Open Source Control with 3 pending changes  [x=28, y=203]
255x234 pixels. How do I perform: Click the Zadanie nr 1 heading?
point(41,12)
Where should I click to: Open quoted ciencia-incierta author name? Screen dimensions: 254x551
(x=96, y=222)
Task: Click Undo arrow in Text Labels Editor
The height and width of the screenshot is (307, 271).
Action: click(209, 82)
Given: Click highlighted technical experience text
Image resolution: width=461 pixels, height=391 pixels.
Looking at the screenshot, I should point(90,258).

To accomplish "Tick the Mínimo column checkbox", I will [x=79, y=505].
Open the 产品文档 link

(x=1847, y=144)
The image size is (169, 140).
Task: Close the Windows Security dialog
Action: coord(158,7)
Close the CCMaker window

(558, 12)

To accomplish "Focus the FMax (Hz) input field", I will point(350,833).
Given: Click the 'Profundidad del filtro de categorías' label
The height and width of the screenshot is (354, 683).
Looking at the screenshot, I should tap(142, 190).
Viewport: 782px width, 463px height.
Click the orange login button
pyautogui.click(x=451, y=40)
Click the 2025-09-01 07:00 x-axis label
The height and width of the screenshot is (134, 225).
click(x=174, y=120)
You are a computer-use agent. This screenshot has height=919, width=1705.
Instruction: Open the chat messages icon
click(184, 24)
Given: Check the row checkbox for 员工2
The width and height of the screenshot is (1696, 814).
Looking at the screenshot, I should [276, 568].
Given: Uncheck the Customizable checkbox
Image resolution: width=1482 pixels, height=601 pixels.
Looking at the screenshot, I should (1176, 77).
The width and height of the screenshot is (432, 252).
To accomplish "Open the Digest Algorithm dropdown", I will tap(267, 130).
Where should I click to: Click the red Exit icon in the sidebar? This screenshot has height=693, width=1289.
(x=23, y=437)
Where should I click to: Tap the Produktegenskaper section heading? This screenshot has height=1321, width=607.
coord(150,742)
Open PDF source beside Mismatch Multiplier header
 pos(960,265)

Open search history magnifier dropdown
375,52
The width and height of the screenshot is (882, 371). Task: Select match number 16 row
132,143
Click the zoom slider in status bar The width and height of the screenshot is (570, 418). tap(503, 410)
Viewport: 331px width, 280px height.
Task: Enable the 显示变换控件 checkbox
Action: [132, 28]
_ _ _ _ _
Repeat the entries above, swapping "Given" for "Request" wherever it occurs and leaving everything else unchanged.

Open Source Control with 3 pending changes  [x=28, y=203]
255x234 pixels. How do I perform: Click the Zadanie nr 1 heading?
point(41,12)
Where should I click to: Open quoted ciencia-incierta author name? Screen dimensions: 254x551
(x=96, y=222)
Task: Click Undo arrow in Text Labels Editor
The height and width of the screenshot is (307, 271).
Action: click(209, 82)
Request: Click highlighted technical experience text
Image resolution: width=461 pixels, height=391 pixels.
Looking at the screenshot, I should point(90,258).

To accomplish "Tick the Mínimo column checkbox", I will [x=79, y=505].
Open the 产品文档 link

(x=1847, y=144)
The image size is (169, 140).
Task: Close the Windows Security dialog
Action: coord(158,7)
Close the CCMaker window

(558, 12)

To accomplish "Focus the FMax (Hz) input field", I will point(350,833).
Request: Click the 'Profundidad del filtro de categorías' label
The height and width of the screenshot is (354, 683).
Looking at the screenshot, I should tap(142, 190).
Viewport: 782px width, 463px height.
Click the orange login button
pyautogui.click(x=451, y=40)
Click the 2025-09-01 07:00 x-axis label
The height and width of the screenshot is (134, 225).
click(x=174, y=120)
You are a computer-use agent. This screenshot has height=919, width=1705.
Instruction: Open the chat messages icon
click(184, 24)
Request: Check the row checkbox for 员工2
The width and height of the screenshot is (1696, 814).
Looking at the screenshot, I should [276, 568].
Request: Uncheck the Customizable checkbox
Image resolution: width=1482 pixels, height=601 pixels.
Looking at the screenshot, I should (1176, 77).
The width and height of the screenshot is (432, 252).
To accomplish "Open the Digest Algorithm dropdown", I will tap(267, 130).
Where should I click to: Click the red Exit icon in the sidebar? This screenshot has height=693, width=1289.
(x=23, y=437)
Where should I click to: Tap the Produktegenskaper section heading? This screenshot has height=1321, width=607.
coord(150,742)
Open PDF source beside Mismatch Multiplier header
 pos(960,265)

Open search history magnifier dropdown
375,52
The width and height of the screenshot is (882, 371). Task: Select match number 16 row
132,143
Click the zoom slider in status bar The width and height of the screenshot is (570, 418). tap(503, 410)
Viewport: 331px width, 280px height.
Task: Enable the 显示变换控件 checkbox
Action: [132, 28]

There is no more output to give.